If found to have done any of the ‘acts’ alleged, then it is likely he will receive an ‘absolute discharge’ a decision which, though legally correct, may well inflame things further.
In light of that, the DPP herself made the decision, and decided not to prosecute. I wrote for www.thejusticegap.com on April 17, explaining why I thought that the decision was the correct one. The decision proved to be a very controversial one, with swift calls for the decision to be reviewed.
The CPS dealt with this under the Victims Right to Review scheme, and the case was passed to an independent barrister, David Perry QC. On June 29, after much speculation in the press, the result of this was announced. Lord Janner is to be prosecuted.

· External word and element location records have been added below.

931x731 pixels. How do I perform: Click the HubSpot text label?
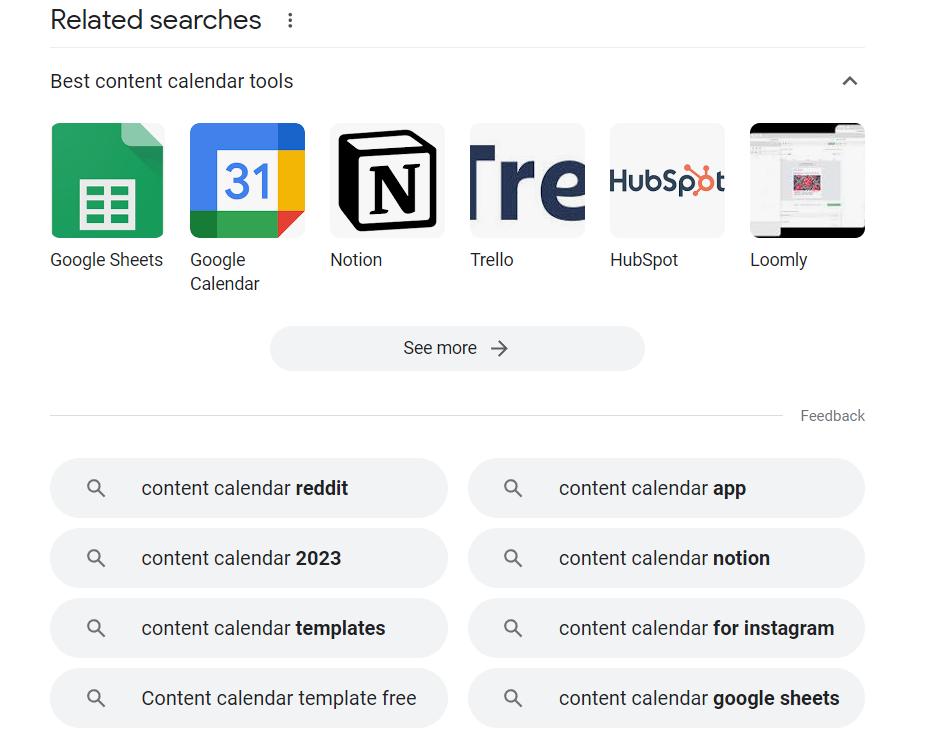click(x=644, y=260)
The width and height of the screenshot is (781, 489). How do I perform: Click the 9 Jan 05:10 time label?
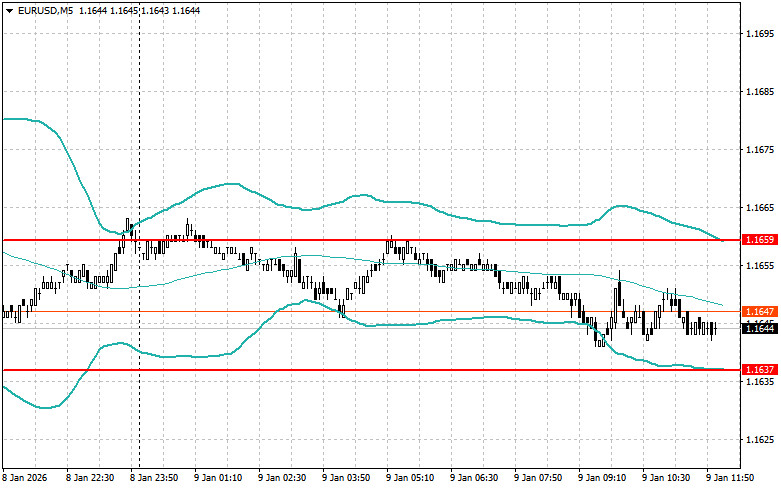pyautogui.click(x=412, y=478)
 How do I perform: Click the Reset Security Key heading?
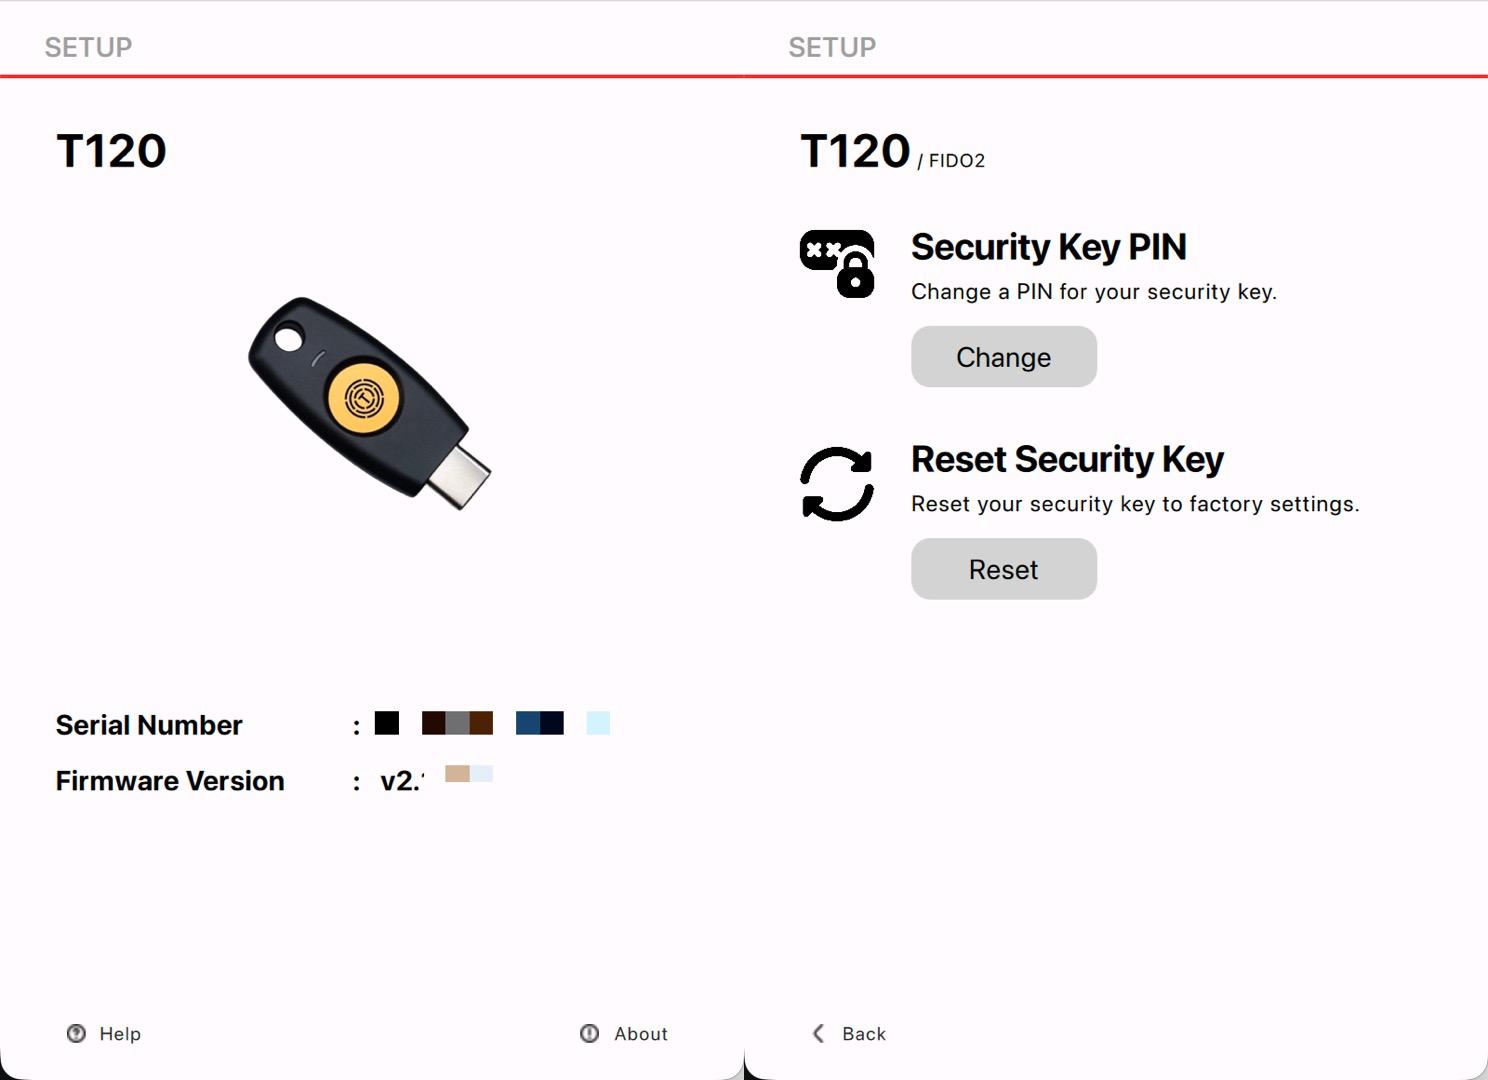coord(1067,459)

There was no factual disagreement, it came down purely to an assessment of the public interest. We don’t have the reasons given by Perry, but he obviously concluded that the original decision (which Ms Saunders always accepted was finely-balanced) was wrong.
So far, so good.
Given the public outcry, this was always a likely outcome. What was perhaps more of a surprise was the various calls for Ms Saunders to resign after her decision was overturned.
It is hard to see any justification for this at all. And is also somewhat ironic given that so far in her tenure she has had to face repeated criticisms that she has been too trigger happy when it has come to authorising prosecutions (FGM, phone hacking, and, perhaps most ironic, certain historic sex prosecutions).
Whatever the merits of the individual decision, getting a decision wrong is not (in my view) a resigning matter. Would we expect a Crown Court Judge to fall on their sword every time the Court of Appeal held that their decision was wrong? If so, the benches of England and Wales would be empty pretty quickly.
If anything, this shows that the system is working. The Victims Right to Review is still a relatively new innovation process – it has been in place for little over a year. The CPS brings more than three quarters of a million prosecutions each year. It is unclear how many potential cases that are considered but aren’t brought, but it must be many thousands, if not hundreds of thousands,
In light of this, it would be amazing if they got it right every time. For many years, erring in favour of a potential defendant was seen as a price worth paying, but over time, attitudes have changed. At the behest of the European Union, the Victims Right to Review was instigated. Within that system, if the CPS never had their decisions overturned, then the only conclusion that could be drawn from that is that they are too quick to prosecute.
The Guardian editorial sums it up well – hounding Ms Saunders out of office for this cannot be justified. Everyone makes mistakes. It’s how you deal with them that counts. The decision of the CPS to change their mind should be a sign of strength to be praised. If Ms Saunders were to go over this, can you imagine a future DPP being so willing to accept a review?